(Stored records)
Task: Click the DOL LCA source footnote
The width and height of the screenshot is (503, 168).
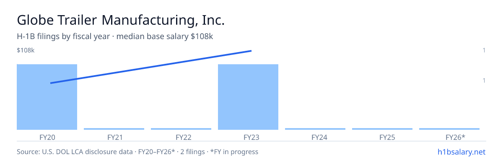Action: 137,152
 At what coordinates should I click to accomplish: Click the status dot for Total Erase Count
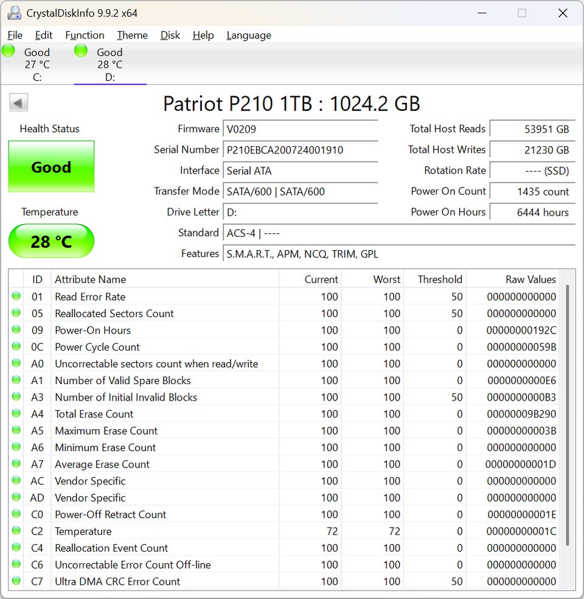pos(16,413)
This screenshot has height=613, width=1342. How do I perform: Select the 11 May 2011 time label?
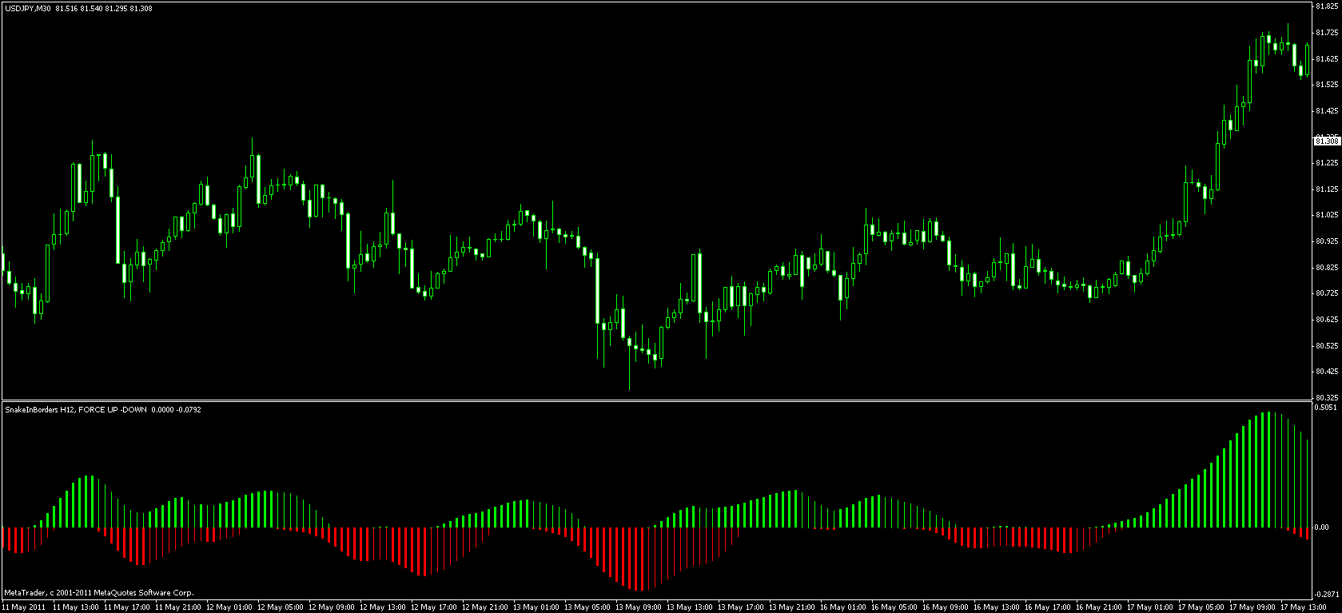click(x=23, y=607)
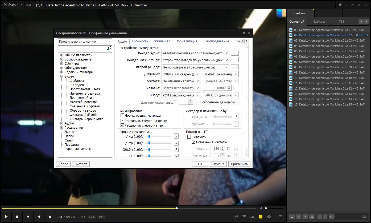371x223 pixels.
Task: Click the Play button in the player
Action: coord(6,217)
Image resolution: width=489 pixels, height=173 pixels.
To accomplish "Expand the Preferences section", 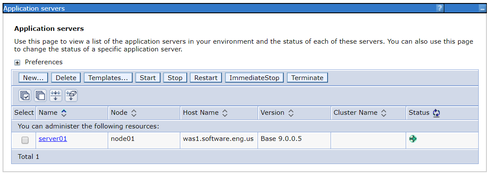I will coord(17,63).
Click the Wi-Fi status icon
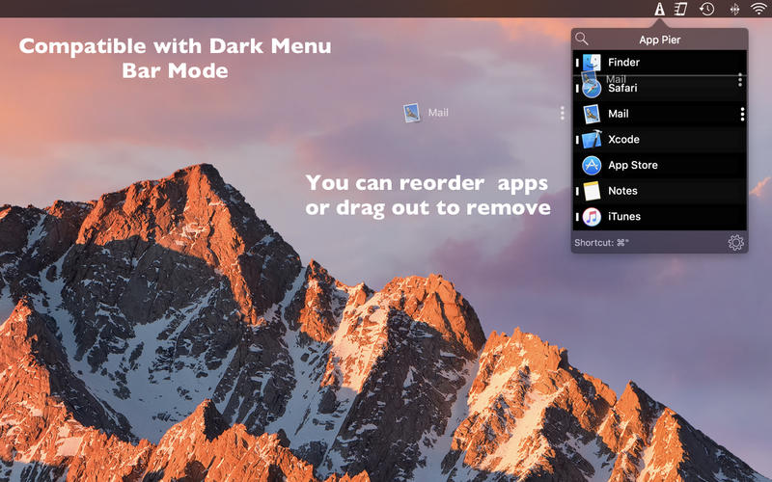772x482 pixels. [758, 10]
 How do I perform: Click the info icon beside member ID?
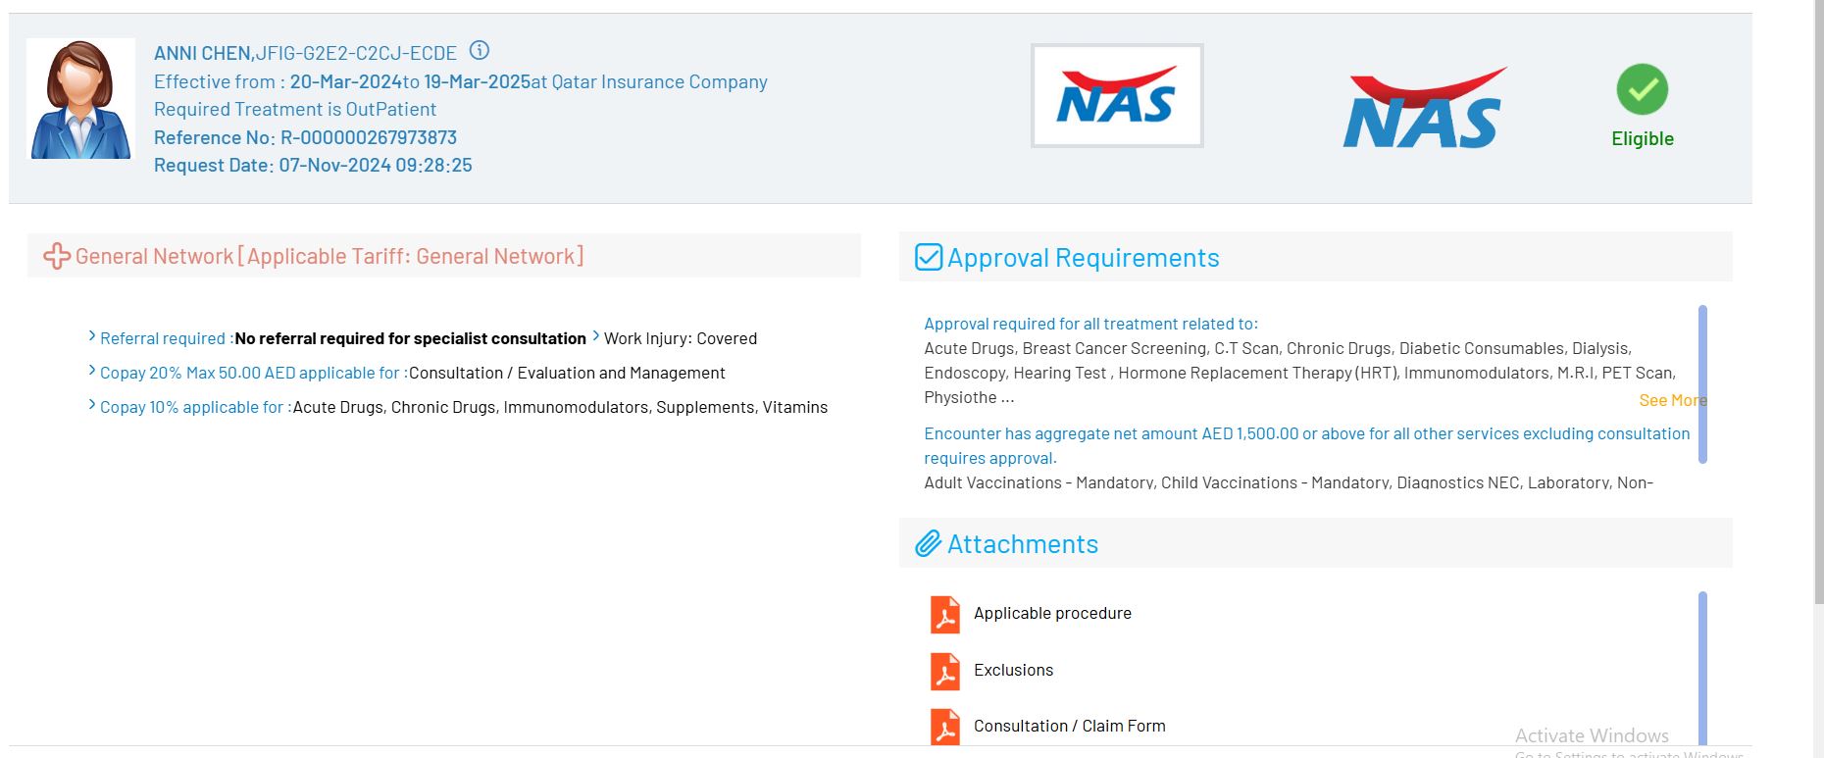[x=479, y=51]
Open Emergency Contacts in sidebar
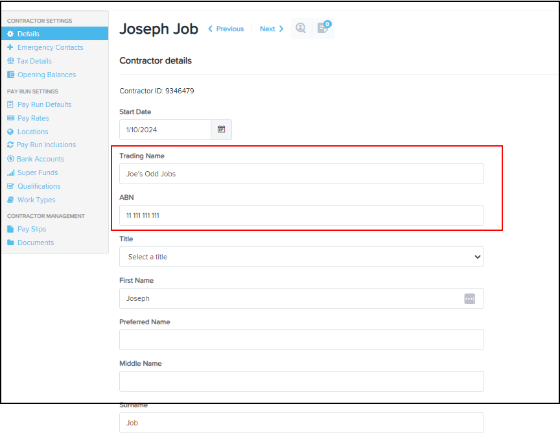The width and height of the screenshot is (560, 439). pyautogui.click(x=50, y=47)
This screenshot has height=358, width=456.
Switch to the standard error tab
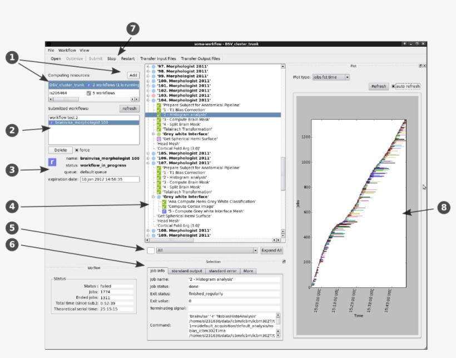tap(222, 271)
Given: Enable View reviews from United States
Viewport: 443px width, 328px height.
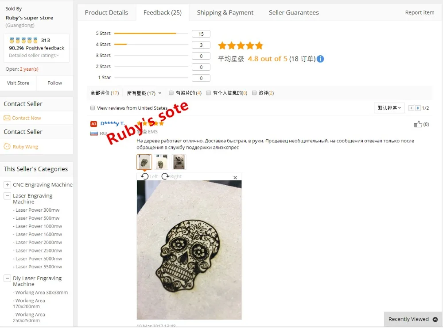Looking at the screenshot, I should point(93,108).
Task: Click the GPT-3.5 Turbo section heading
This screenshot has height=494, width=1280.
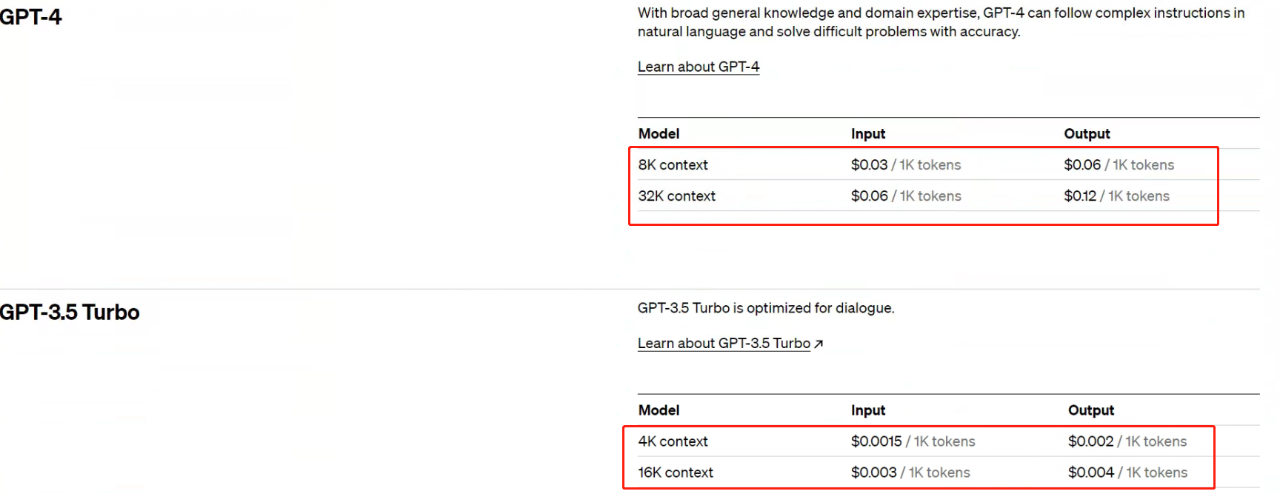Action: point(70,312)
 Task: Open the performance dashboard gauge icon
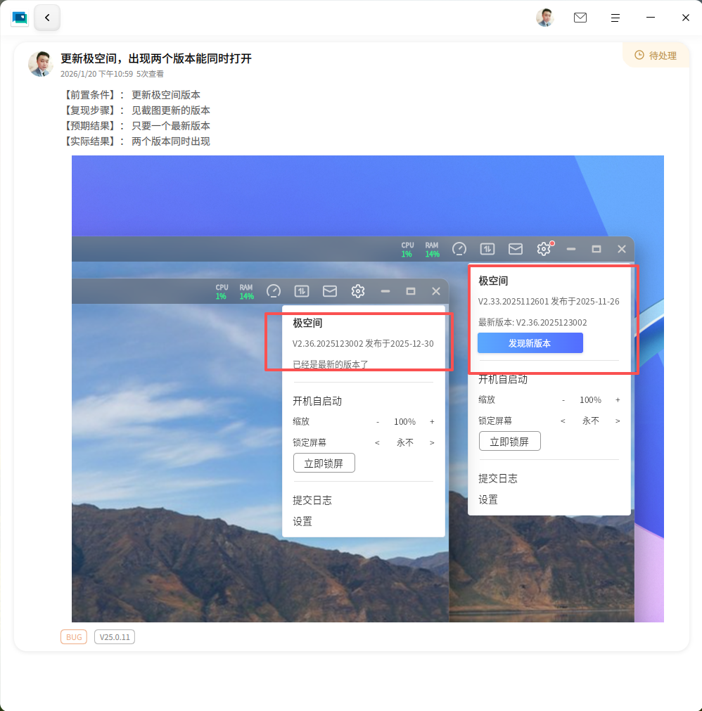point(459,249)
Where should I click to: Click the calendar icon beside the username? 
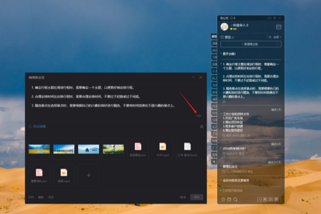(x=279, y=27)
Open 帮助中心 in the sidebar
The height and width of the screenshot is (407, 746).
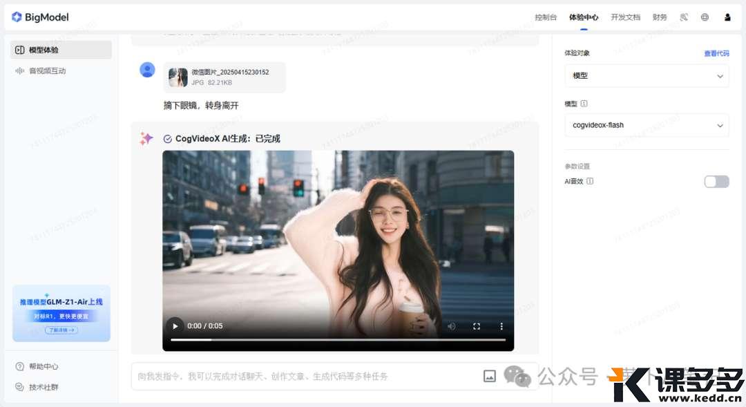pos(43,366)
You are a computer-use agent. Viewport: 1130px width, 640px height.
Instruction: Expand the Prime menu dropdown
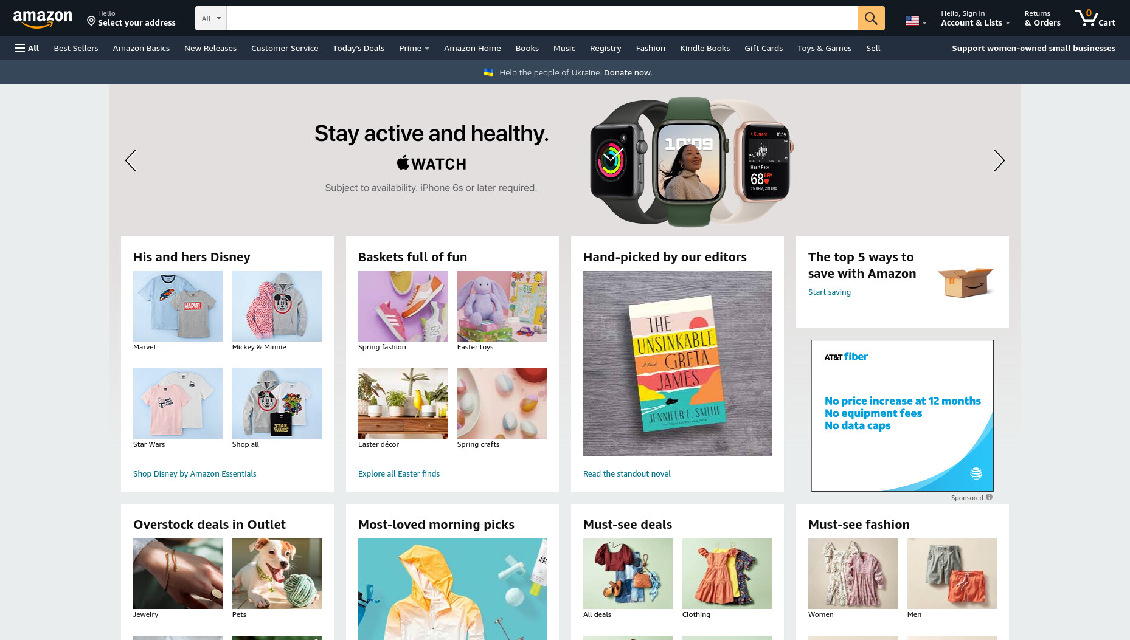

**WHAT THE EXERCISE ASKS**
Exact copy, no pictures. Write out the lines in the entries above, starting with the line with "This screenshot has height=358, width=456." and going on through the line with "You are a computer-use", keeping both.

**RESULT OF THE TASK**
This screenshot has height=358, width=456.
Switch to the standard error tab
tap(222, 271)
Given: Enable View reviews from United States
Viewport: 443px width, 328px height.
Looking at the screenshot, I should point(93,108).
Task: Click the GPT-3.5 Turbo section heading
This screenshot has height=494, width=1280.
Action: point(70,312)
 Task: Open the performance dashboard gauge icon
point(459,249)
Where should I click to: Click the calendar icon beside the username? 
(x=279, y=27)
Open 帮助中心 in the sidebar
The height and width of the screenshot is (407, 746).
pos(43,366)
You are a computer-use agent. Viewport: 1130px width, 640px height.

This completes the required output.